1. ## Non-Homogeneous PDE

Use the method of eigenfunction expansion to solve $u_t = u_{xx} + e^{-t} \sin (3x)$ with boundary conditions $u(0,t) = u(\pi,t) = 0$ and initial condition $u(x,0) = f(x)$

I think I might have stuffed my solution here, but I don't know.
Would someone please be able to help me out?

Base a trial solution on the solution to the homogeneous problem

$\displaystyle u_t = u_{xx} \ \Rightarrow \ u(x,t) = \sum_1^{\infty} b_n \sin(\frac{n \pi x}{L})$

$\displaystyle \frac{\partial u}{\partial t} = \sum_1^{\infty} \dot{b_n(t)} \sin (\frac{n \pi x}{L}) , \frac{\partial u}{\partial x} = \sum_1^{\infty} b_n(t) \frac{n \pi}{L} \cos (\frac{n \pi x}{L}) , \frac{\partial^2 u}{\partial x^2} = - \sum_1^{\infty} b_n(t) \frac{n^2 \pi^2}{L^2} \sin (\frac{n \pi x}{L})$

Now represent $q(x,t)$ as a series of the particular eigenfunctions

Let

$\displaystyle q(x,t) = \sum_1^{\infty} c_n (t) \sin (\frac{n \pi x}{L})$

i.e.
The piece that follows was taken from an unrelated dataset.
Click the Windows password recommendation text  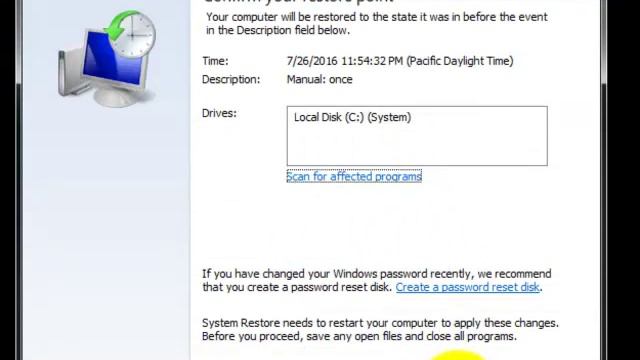[376, 280]
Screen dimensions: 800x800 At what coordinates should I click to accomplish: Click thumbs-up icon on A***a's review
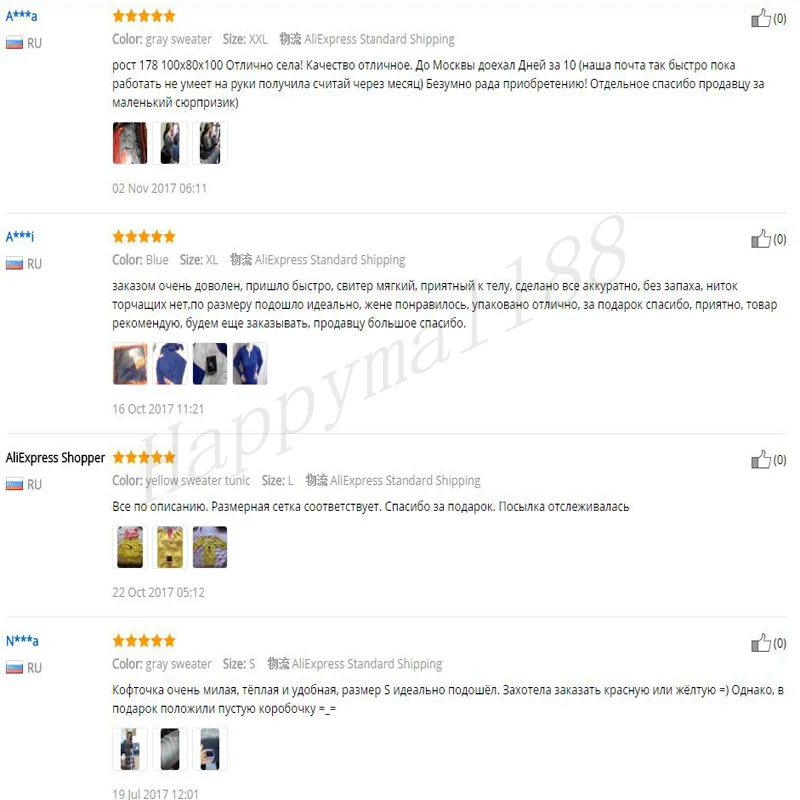[x=760, y=18]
Let $\displaystyle c_n(t) = \frac{2}{L} \int_0^L \sin (\frac{n \pi x}{L}) q(x,t) \ dx)$

Sub into PDE $\displaystyle u_t = u_{xx} + q(x,t)$

$\displaystyle \sum_1^{\infty} \dot{b_n(t)} \sin (\frac{n \pi x}{L}) = - \sum_1^{\infty} b_n(t) \frac{n^2 \pi^2}{L^2} \sin (\frac{n \pi x}{L}) + \sum_1^{\infty} c_n (t) \sin (\frac{n \pi x}{L})$

$\displaystyle \sum_1^{\infty} \big( \dot{b_n(t)} + b_n(t) \frac{n^2 \pi^2}{L^2} - c_n(t) \big) \sin (\frac{n \pi x}{L}) = 0$

The only way for this to be true for all $x$ is if

$\displaystyle \dot{b_n}(t) +b_n(t) \frac{n^2 \pi^2}{L^2} = c_n(t)$

This is a first order ODE.....so use an integrating factor

$\displaystyle e^{\int \frac{n^2 \pi^2}{L^2} dt} = e ^{\frac{n^2 \pi^2}{L^2}t}$

$\displaystyle e^{k_n t}$ where $\displaystyle k_n = \frac{n^2 \pi^2}{L^2}$

$\displaystyle \dot{b_n} + k_n b_n = c_n$

Multiply by $e^{k_n t} \ \Rightarrow$

$\displaystyle \dot{b_n}e^{k_n t} + k_n e^{k_n t} b_n = c_n e^{k_n t}$

$\displaystyle \frac{d}{dt} \Big( b_n e^{k_n t} \Big) = c_n e^{k_n t}$

$\displaystyle \int_0^t \frac{d}{d \tau} \Big( b_n(\tau) e^{k_n \tau} \Big) \ d \tau = \int_0^t c_n (\tau) e^{k_n \tau} \ d \tau$

$\displaystyle b_n(t) e^{k_n t} - b_n(0) = \int_0^t c_n (\tau) e^{k_n \tau} \ d \tau$

In order for $u(x,0) = f(x)$ choose

$\displaystyle b_n(0) = \frac{2}{L} \int_0^L \sin \Big( \frac{n \pi x}{L} \Big) f(x) dx$

Skipping a few lines of calculation...

$\displaystyle u(x,t) = \sum_1^{\infty} b_n(0) \sin \Big( \frac{n \pi x}{L}\Big) e^{-k_n t} + \sum_1^{\infty} \int_0^t c_n(\tau) e^{- k_n (t - \tau)} \ d \tau \sin \Big( \frac{n \pi x}{L} \Big)$

2. I think what you have here is OK but an overkill. First off, you interval is $[0,\pi]$ with the BCs $u(0,t) = u(\pi,t) = 0$ so your eigenfunction expansion should be

$u(x,t) = \displaystyle \sum_1^{\infty} b_n \sin( n x)$. Next when you sub. into your PDE you obtain

$\displaystyle \sum_1^{\infty} \dot{b_n} \sin( n x) = \sum_1^{\infty} - n^2 b_n \sin( n x) + e^{-t} \sin 3 x$

which gives

$\dot{b_n} = -n^2 b_n \;\text{for}\; n \ne 3
$

$
\dot{b_n} = -n^2 b_n + e^{-t} \; \text{for}\; n = 3
$

Each of which you can solve separately. This should get you started.